聞いた所、小さい頃から代謝が良く、めちゃくちゃ汗っかきだったらしい。
そんな事も臆面も無しに言うのだから、そう言う所だと思う。
兎にも角にも、その後、日向妃菜から正式な謝罪があり、後日――今に至る。
ちなみに、部活動も1日休日を挟んだため、次の部活動は、2日後の今日と言う事になる⋯⋯いや、本当だよ?

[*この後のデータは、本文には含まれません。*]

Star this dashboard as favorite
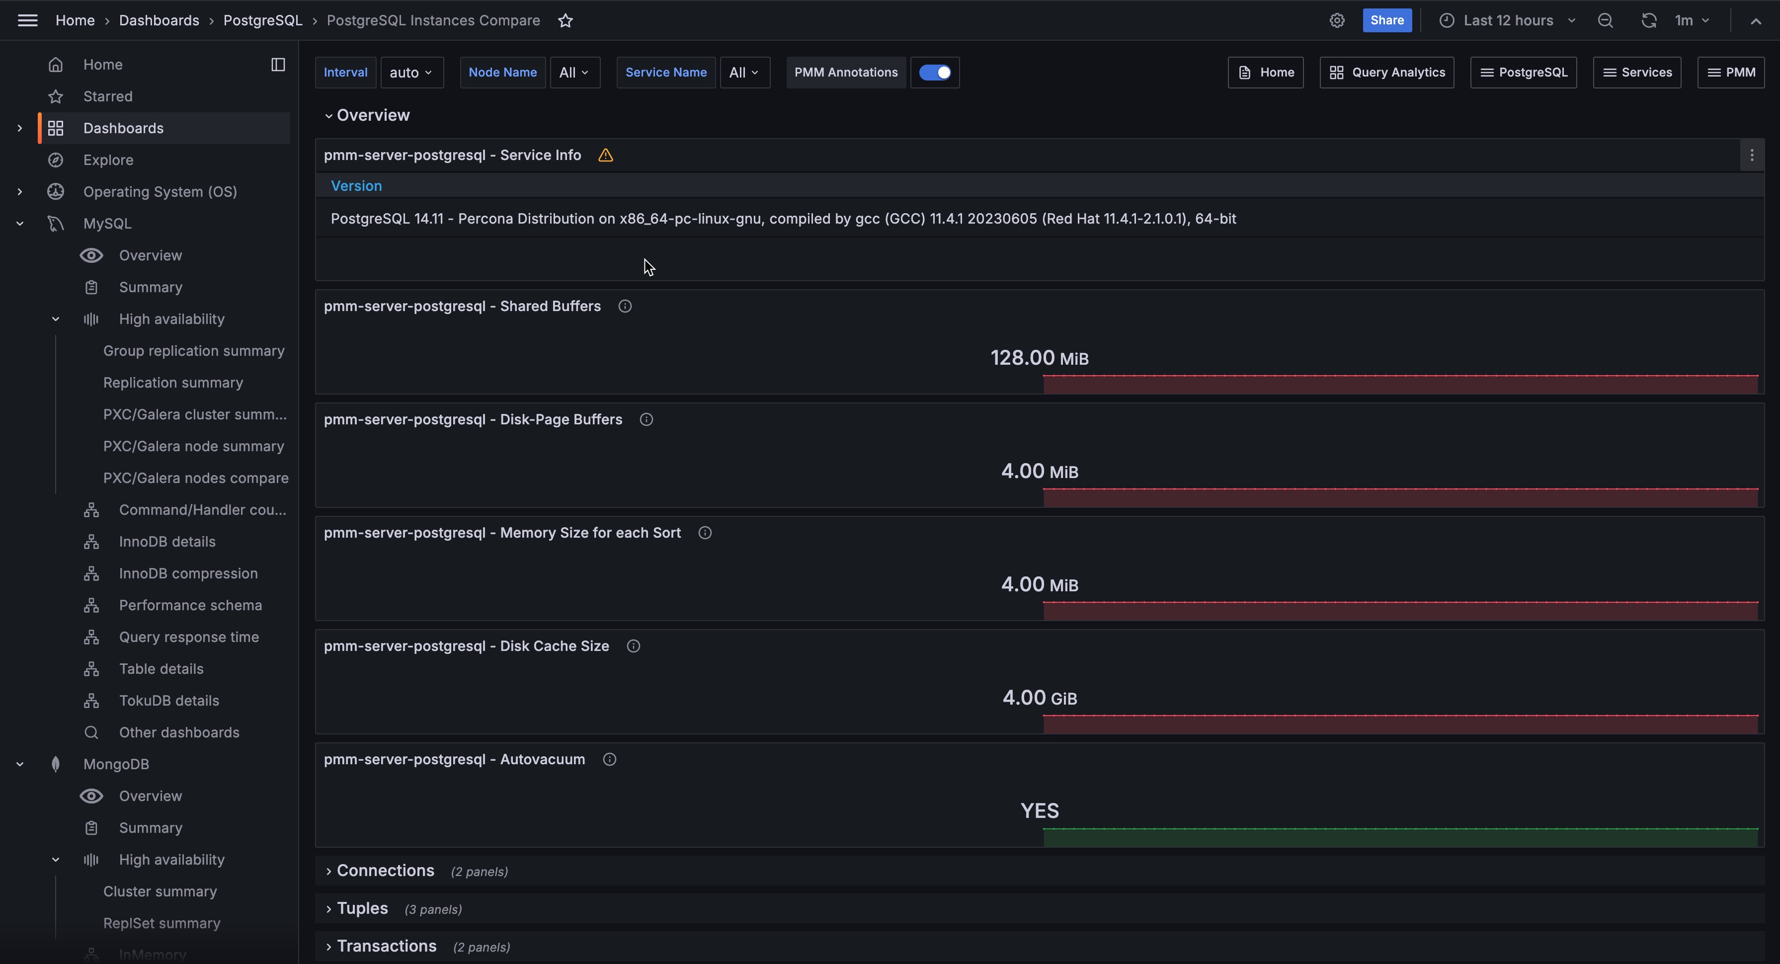Screen dimensions: 1780x964 (x=565, y=21)
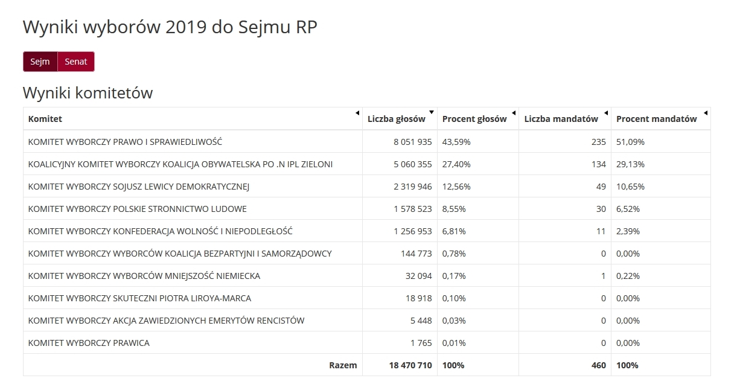Click the Razem total row label
This screenshot has height=387, width=737.
point(343,365)
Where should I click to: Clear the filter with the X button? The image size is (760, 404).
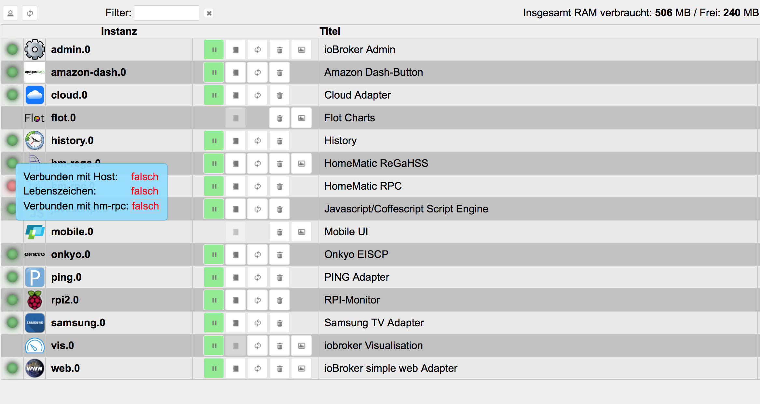pos(209,13)
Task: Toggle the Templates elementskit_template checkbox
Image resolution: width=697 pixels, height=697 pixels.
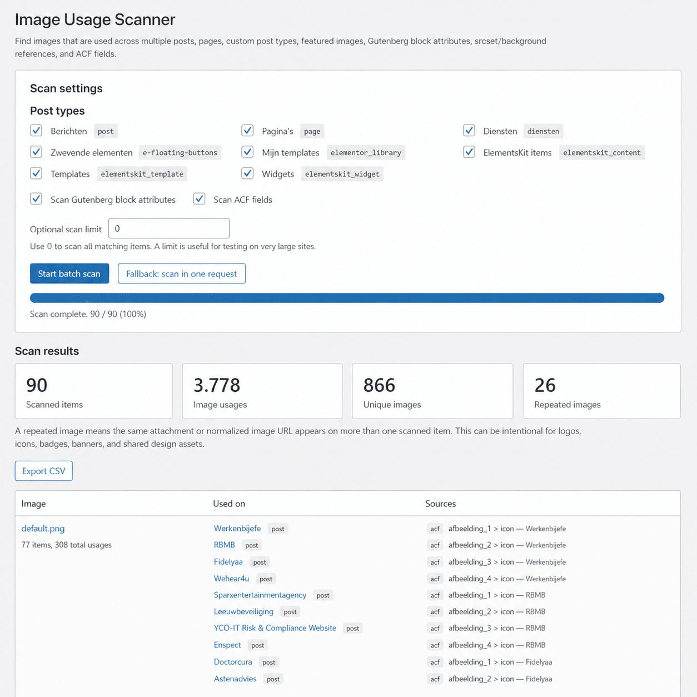Action: (36, 173)

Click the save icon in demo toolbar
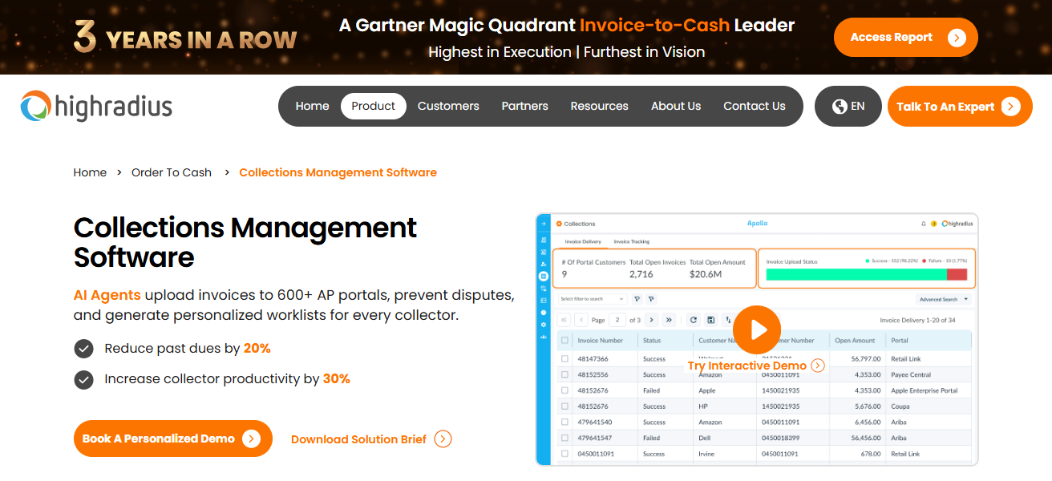[710, 320]
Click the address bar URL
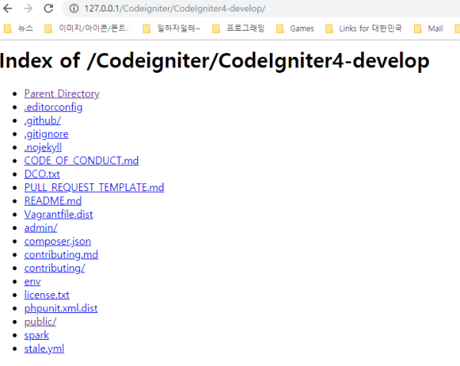 coord(175,8)
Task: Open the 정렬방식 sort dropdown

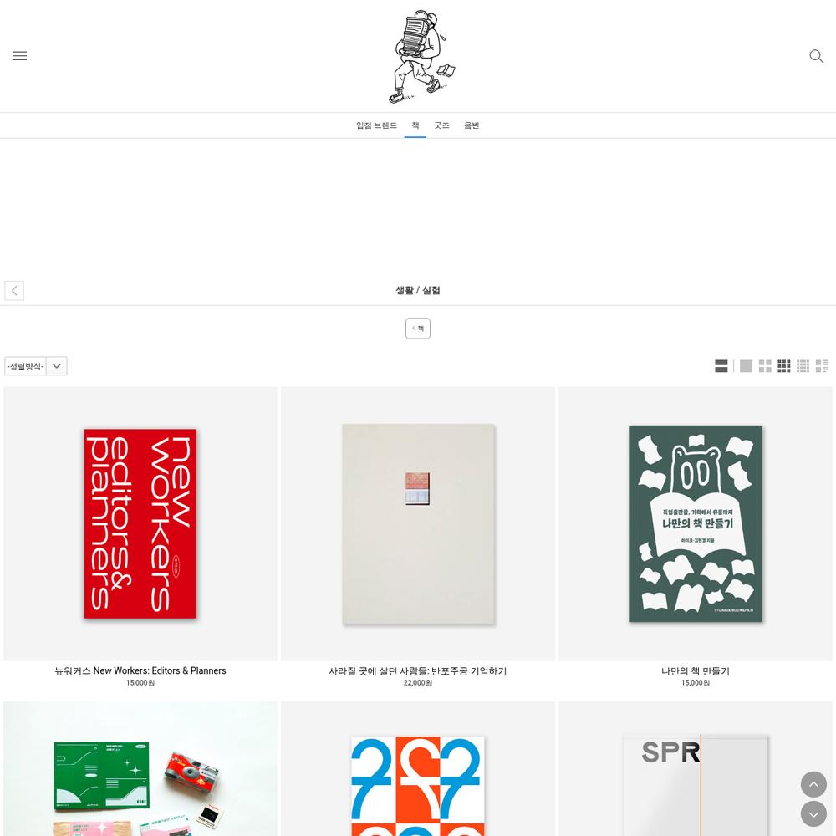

そんなこんなで今日も部活動に励む私。今日は、どんなメニューだろうか。
「はい。集合⋯⋯はしているか」
紙を片手に藤井部長が声をかける。
「メニューだけど、短距離と長距離で別メニューを行います」
紙に目を通しながら、藤井部長が読み上げていく。
「短距離グループは中島君に仕切ってもらいます。⋯⋯中島君よろしくね」
藤井部長から任命された男子生徒は、柔和そうな声で承諾した。
この部活動において、数少ない男子部員である。確か男子3人位しかいなかったのではないか。
2年生の中島司さんと1年生の時谷数斗と早乙女信二。
⋯⋯しかしまぁ、女子をそうだが、男子も少ない。ゆくゆくは部員0名で廃部になるのでは無いだろうか。⋯⋯何かそんな感じがする。
「なら、短距離グループはアップするよ。ついてきて」
中島さんが他の短距離グループの部員を引き連れる。結構こなれているな。
「なら長距離グループも集まろうか」
藤井部長の指示を待つ3人。
「⋯⋯さて、何やろっか?」
おいおい。
「ウソウソ。ごめんごめん」
見ると、日向妃菜と高橋心和も私と同じ懐疑的な表情をしていた。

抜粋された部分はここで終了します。